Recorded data
%%

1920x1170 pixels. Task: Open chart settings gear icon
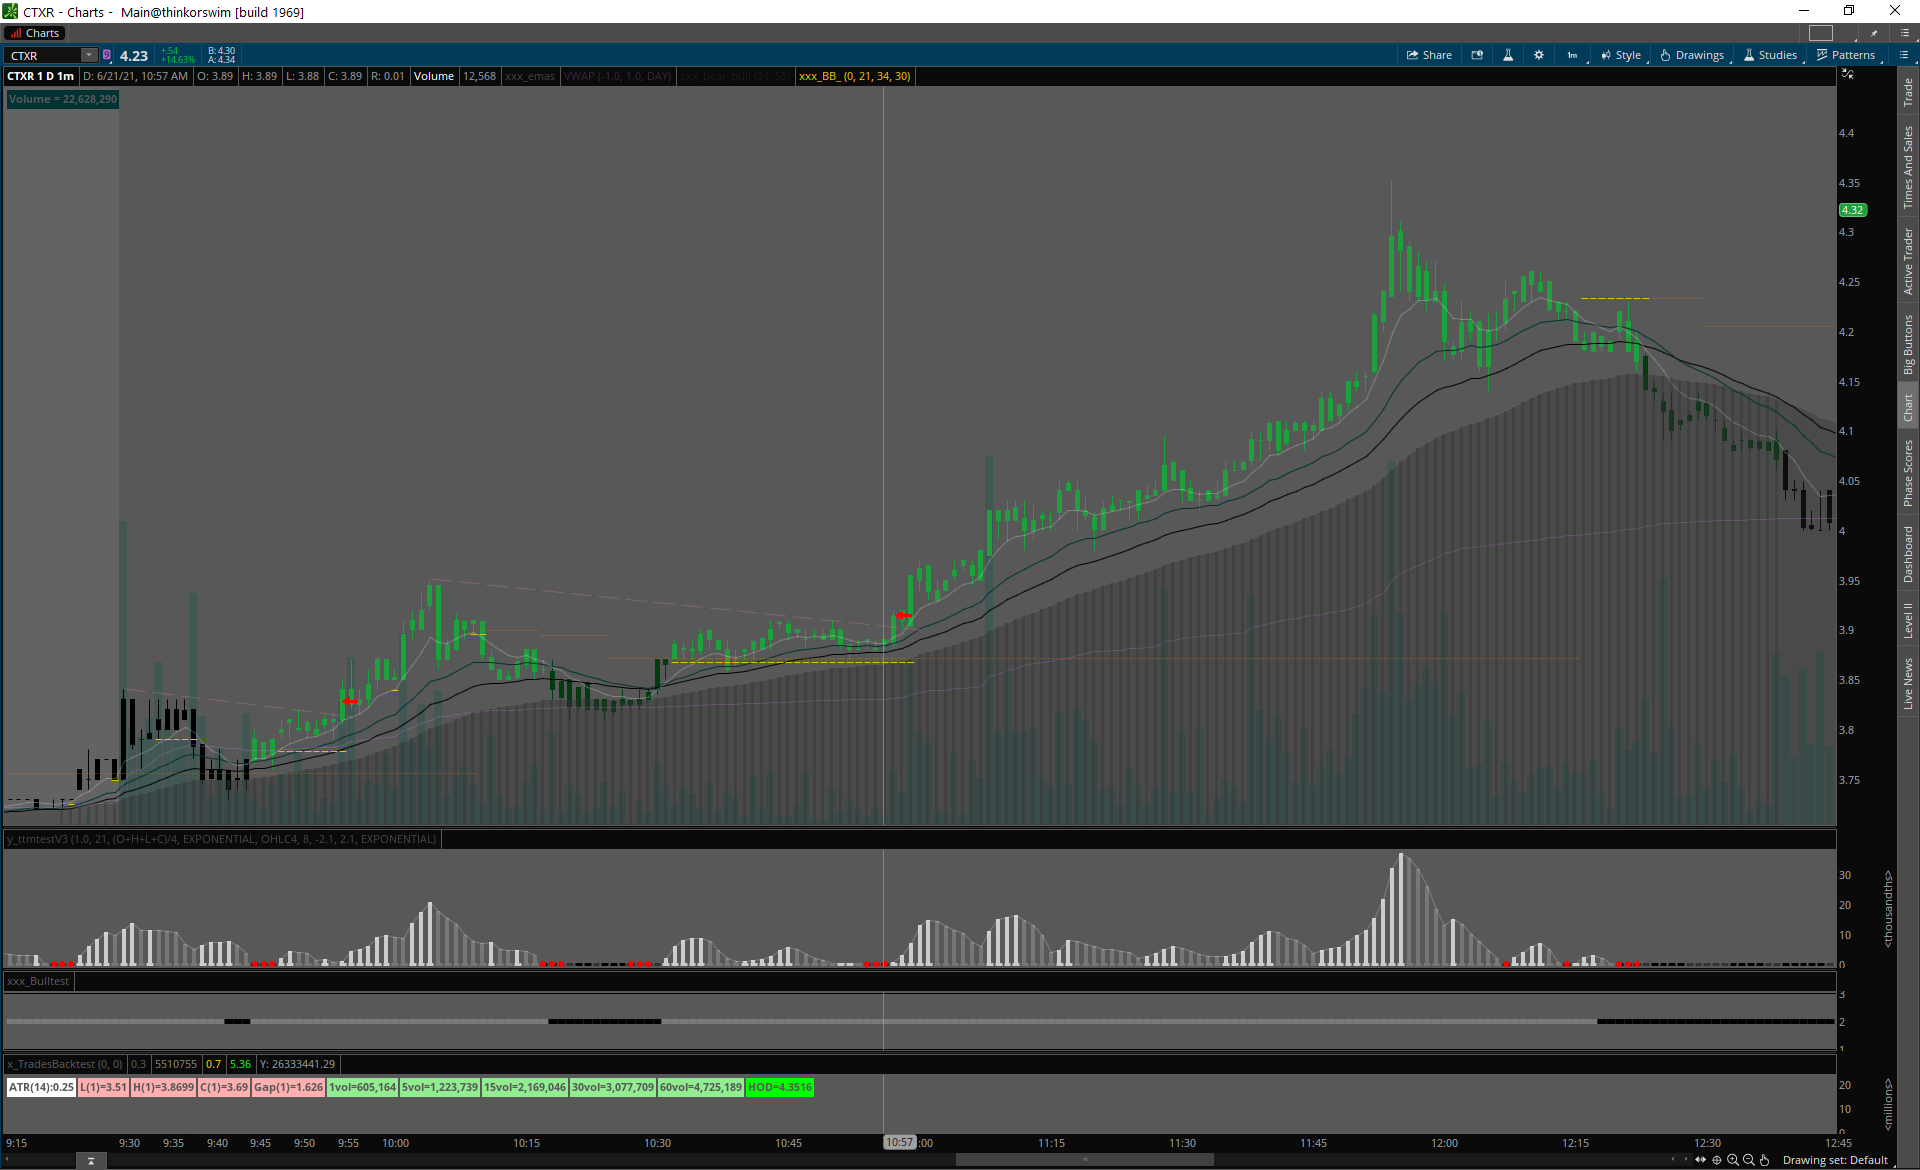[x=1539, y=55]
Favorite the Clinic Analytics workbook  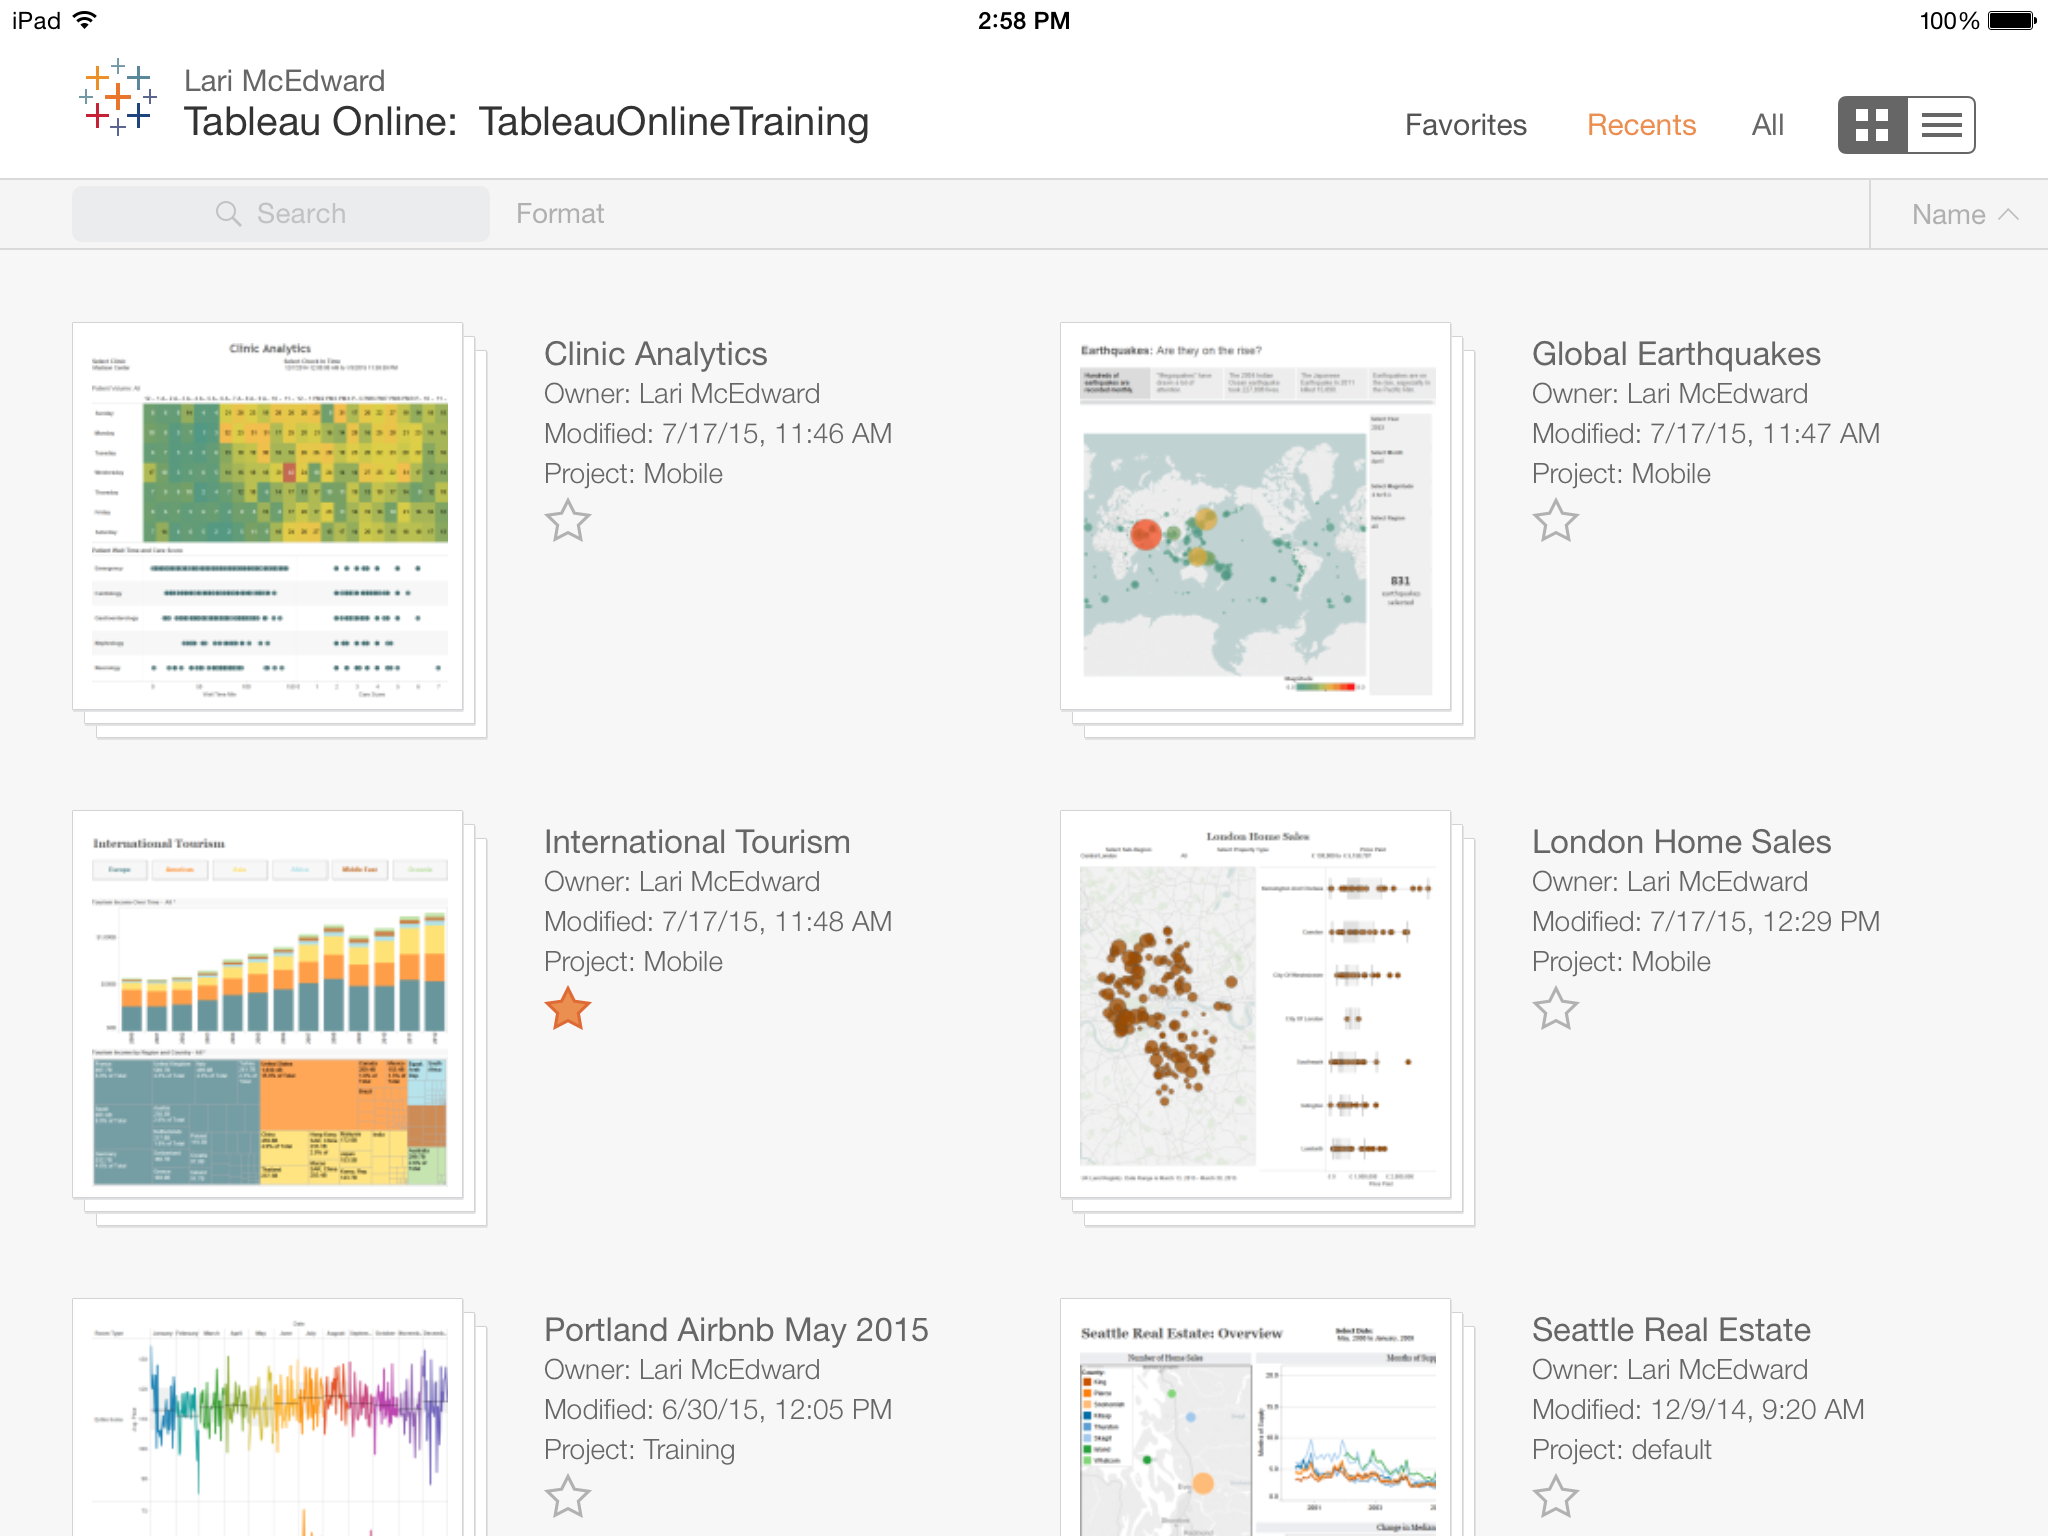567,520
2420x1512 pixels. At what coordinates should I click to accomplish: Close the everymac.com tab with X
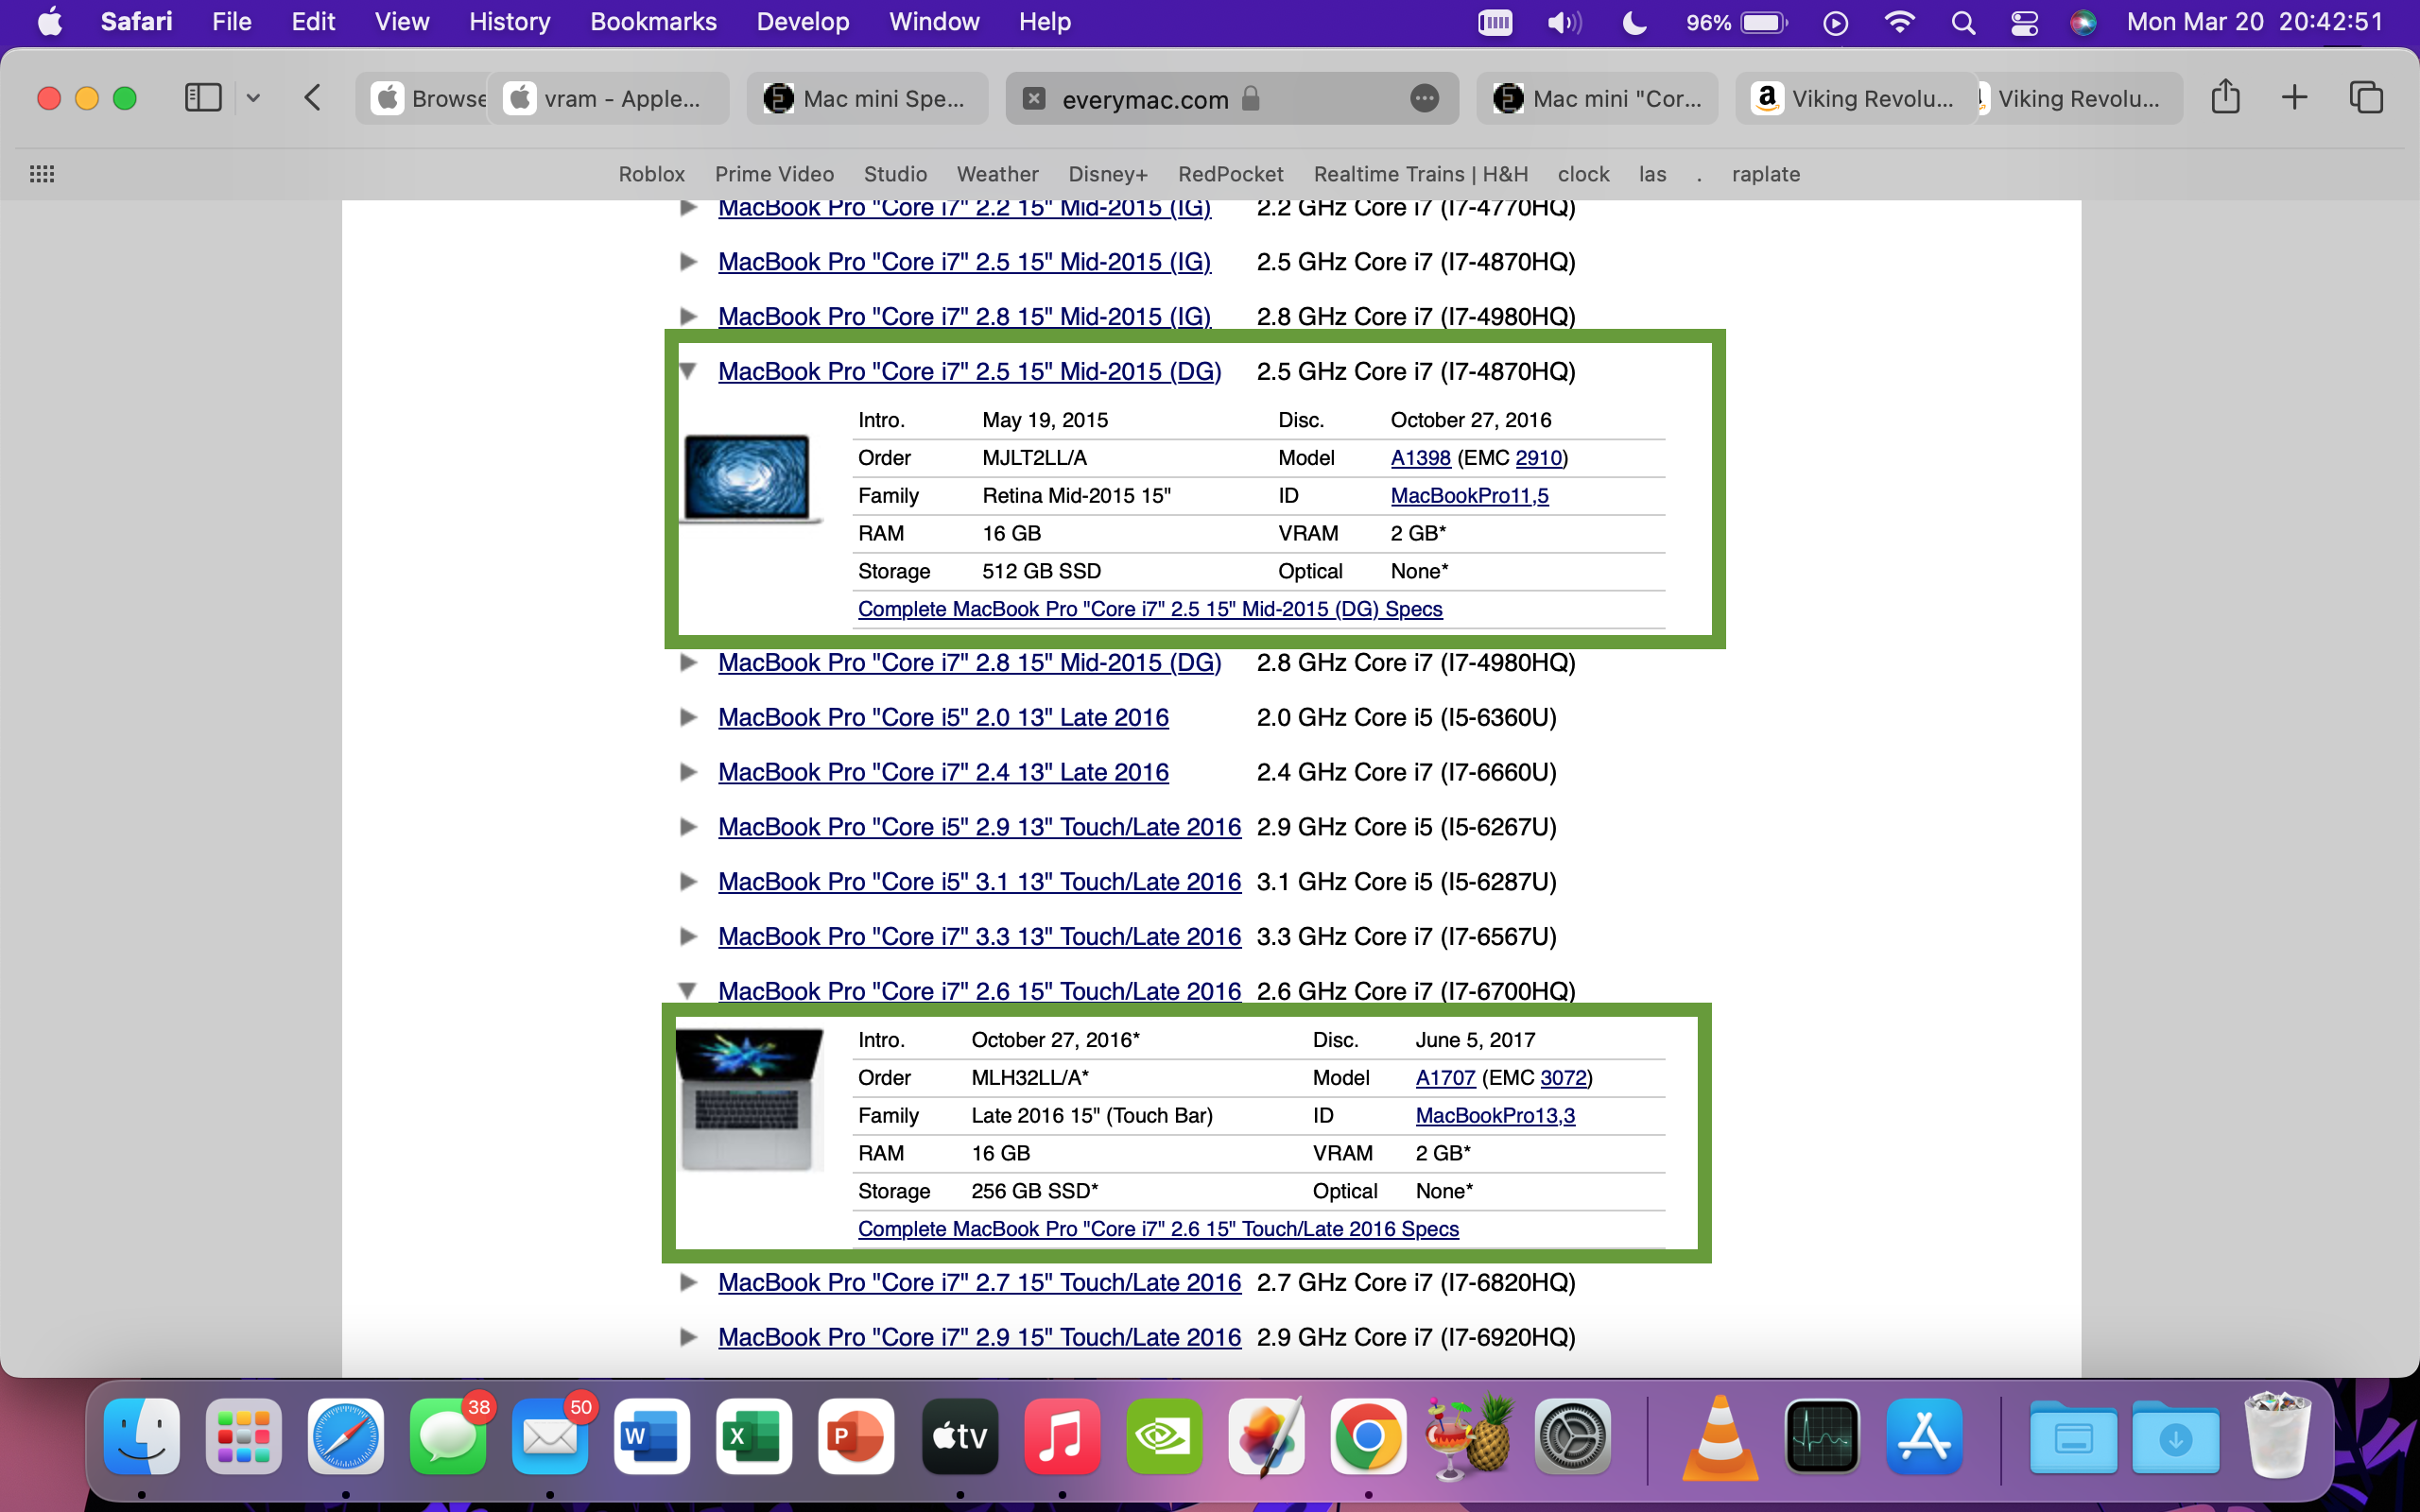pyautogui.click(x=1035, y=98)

%%

EXERCISE BRIEF
Your copy should hold exactly the lines from the line bearing "2420x1512 pixels. At" through the end of the data, both included, and no pictures or anything further.

RESULT FOR THIS EXERCISE
2420x1512 pixels. At what coordinates should I click to accomplish: Close the everymac.com tab with X
pyautogui.click(x=1035, y=98)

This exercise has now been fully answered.